> [Exercise data]:
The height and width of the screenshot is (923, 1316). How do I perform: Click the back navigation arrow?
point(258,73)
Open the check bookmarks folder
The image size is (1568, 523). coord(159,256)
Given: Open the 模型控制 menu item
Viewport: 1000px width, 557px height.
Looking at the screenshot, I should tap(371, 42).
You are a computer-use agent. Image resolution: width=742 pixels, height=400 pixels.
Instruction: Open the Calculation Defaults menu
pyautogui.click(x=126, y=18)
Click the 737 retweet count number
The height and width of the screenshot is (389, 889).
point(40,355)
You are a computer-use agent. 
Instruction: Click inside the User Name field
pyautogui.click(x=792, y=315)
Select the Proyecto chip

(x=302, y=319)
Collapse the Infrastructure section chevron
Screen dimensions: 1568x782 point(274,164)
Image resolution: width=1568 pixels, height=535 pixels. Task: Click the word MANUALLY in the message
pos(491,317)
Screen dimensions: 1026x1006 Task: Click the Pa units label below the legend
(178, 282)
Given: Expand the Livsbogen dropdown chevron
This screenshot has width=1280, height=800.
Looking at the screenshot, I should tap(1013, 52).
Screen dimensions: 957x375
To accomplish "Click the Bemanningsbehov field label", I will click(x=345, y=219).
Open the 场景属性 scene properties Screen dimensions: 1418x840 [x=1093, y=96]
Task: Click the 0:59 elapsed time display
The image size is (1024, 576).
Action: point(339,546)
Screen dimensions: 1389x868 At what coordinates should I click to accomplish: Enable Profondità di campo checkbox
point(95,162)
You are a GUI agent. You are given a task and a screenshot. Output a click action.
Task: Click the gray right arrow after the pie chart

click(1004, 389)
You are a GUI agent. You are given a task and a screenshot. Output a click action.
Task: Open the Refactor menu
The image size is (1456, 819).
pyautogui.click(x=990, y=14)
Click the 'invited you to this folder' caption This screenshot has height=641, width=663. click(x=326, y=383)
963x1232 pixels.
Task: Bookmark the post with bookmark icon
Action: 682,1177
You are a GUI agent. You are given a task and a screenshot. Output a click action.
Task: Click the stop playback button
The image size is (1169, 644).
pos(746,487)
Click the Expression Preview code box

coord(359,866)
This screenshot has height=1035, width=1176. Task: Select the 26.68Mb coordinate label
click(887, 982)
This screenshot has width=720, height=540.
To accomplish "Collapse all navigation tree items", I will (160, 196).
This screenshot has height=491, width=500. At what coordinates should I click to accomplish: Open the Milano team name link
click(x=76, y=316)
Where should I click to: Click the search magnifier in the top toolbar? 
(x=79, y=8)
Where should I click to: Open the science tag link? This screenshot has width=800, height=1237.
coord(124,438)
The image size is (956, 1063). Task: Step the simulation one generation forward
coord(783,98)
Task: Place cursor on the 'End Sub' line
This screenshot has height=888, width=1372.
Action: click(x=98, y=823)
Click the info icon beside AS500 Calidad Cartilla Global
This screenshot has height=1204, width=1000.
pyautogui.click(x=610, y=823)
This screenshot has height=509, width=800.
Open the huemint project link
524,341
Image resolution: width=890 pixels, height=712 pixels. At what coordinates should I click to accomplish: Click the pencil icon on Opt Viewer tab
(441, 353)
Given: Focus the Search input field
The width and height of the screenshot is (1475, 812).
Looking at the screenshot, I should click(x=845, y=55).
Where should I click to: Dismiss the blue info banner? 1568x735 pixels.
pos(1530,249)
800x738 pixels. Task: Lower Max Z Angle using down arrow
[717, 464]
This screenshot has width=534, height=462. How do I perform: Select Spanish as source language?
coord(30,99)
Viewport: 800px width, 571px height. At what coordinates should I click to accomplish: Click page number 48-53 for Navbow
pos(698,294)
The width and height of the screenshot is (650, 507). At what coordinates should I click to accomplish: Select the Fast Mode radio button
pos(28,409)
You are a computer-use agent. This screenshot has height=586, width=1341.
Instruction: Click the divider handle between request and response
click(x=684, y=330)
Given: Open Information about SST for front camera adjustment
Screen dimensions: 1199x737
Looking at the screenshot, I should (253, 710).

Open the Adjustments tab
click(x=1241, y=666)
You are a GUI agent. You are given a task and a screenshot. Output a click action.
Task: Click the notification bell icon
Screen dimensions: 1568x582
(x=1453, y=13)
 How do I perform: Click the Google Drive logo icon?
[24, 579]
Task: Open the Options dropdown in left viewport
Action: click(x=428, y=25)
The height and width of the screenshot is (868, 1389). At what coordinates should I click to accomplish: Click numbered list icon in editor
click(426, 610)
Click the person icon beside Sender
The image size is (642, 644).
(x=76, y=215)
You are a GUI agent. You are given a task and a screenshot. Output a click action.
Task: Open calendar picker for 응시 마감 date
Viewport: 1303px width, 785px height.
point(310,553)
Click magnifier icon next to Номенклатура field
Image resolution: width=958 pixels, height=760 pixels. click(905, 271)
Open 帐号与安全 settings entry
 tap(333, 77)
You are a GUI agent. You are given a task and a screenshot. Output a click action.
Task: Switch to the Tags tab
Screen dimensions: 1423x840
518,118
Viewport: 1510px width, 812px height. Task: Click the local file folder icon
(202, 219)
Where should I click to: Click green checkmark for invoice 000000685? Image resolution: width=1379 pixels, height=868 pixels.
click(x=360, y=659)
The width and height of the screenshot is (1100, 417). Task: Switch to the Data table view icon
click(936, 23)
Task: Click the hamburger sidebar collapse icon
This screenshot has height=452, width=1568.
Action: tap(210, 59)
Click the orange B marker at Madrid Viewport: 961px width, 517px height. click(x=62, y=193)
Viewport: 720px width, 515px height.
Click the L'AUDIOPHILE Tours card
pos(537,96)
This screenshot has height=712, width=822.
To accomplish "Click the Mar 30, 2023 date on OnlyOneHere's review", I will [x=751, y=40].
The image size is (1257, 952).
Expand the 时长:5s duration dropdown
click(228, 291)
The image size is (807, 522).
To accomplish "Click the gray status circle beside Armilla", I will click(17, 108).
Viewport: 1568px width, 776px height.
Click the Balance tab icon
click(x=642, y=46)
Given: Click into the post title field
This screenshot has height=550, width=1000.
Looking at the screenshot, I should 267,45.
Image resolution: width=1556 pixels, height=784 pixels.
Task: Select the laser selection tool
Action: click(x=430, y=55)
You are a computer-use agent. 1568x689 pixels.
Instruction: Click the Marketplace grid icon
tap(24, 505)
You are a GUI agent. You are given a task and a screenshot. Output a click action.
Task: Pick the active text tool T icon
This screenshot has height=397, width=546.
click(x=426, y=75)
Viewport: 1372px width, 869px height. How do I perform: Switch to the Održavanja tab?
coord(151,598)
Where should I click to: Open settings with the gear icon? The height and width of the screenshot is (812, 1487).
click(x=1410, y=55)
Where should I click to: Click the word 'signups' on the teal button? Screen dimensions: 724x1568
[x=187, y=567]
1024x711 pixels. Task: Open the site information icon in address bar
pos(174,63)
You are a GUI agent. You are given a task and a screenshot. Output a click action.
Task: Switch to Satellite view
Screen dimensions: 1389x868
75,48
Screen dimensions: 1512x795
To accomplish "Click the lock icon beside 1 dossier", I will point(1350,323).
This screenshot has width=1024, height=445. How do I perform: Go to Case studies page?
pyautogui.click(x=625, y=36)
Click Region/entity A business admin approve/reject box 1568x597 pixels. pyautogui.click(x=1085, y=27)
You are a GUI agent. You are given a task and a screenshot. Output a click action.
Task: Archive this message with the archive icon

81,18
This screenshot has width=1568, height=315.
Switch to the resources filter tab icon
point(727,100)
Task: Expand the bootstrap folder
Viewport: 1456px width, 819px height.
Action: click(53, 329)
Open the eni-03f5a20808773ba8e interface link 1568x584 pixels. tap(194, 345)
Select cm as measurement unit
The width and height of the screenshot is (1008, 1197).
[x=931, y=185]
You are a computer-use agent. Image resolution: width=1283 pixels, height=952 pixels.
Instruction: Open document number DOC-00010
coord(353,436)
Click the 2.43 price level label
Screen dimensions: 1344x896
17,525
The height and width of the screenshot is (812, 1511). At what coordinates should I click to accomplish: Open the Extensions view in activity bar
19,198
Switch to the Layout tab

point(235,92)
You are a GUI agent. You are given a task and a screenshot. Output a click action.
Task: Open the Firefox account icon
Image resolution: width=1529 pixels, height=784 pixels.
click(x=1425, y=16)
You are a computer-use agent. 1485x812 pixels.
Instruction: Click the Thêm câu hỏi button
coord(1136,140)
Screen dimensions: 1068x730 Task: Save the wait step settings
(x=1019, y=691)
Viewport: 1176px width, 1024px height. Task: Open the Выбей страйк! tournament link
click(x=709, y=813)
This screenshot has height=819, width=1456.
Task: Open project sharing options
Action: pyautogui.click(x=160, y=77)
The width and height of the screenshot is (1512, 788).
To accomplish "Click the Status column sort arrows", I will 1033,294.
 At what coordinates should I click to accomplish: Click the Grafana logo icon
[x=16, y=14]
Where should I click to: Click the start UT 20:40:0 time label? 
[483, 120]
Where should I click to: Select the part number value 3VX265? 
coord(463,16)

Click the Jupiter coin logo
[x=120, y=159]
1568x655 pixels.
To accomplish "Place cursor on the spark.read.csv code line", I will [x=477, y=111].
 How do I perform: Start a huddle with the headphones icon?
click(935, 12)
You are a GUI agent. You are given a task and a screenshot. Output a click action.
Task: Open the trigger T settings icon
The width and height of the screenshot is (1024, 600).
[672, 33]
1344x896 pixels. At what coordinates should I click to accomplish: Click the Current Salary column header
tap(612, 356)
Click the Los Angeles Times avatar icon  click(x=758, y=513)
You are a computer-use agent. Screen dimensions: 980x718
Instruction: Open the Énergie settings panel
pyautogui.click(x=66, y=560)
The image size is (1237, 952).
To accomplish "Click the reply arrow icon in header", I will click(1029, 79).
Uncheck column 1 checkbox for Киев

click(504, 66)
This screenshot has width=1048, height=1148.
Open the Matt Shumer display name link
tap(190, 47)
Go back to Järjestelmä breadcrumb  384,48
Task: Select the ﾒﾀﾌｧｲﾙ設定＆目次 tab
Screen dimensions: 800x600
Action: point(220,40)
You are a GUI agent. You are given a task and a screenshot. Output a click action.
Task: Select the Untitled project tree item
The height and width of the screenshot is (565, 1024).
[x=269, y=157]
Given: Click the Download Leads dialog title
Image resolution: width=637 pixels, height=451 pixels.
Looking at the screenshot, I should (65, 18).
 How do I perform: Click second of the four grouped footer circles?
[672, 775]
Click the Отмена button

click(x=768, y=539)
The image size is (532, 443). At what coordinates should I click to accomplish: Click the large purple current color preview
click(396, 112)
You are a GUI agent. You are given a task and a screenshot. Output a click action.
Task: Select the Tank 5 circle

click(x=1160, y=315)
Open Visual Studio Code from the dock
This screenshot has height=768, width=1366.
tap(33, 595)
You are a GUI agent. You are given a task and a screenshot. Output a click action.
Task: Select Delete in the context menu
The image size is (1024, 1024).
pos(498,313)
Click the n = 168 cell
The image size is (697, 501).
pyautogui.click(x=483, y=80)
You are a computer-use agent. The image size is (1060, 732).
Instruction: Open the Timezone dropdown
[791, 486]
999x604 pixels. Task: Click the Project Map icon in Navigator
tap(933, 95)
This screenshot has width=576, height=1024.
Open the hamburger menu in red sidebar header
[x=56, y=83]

> [Work to complete]:
Please list each line of the data above that contains the string "display". Treat uppercase and lowercase as different.

> [The response]:
Task: Click the 0:59 elapsed time display
Open the Matt Shumer display name link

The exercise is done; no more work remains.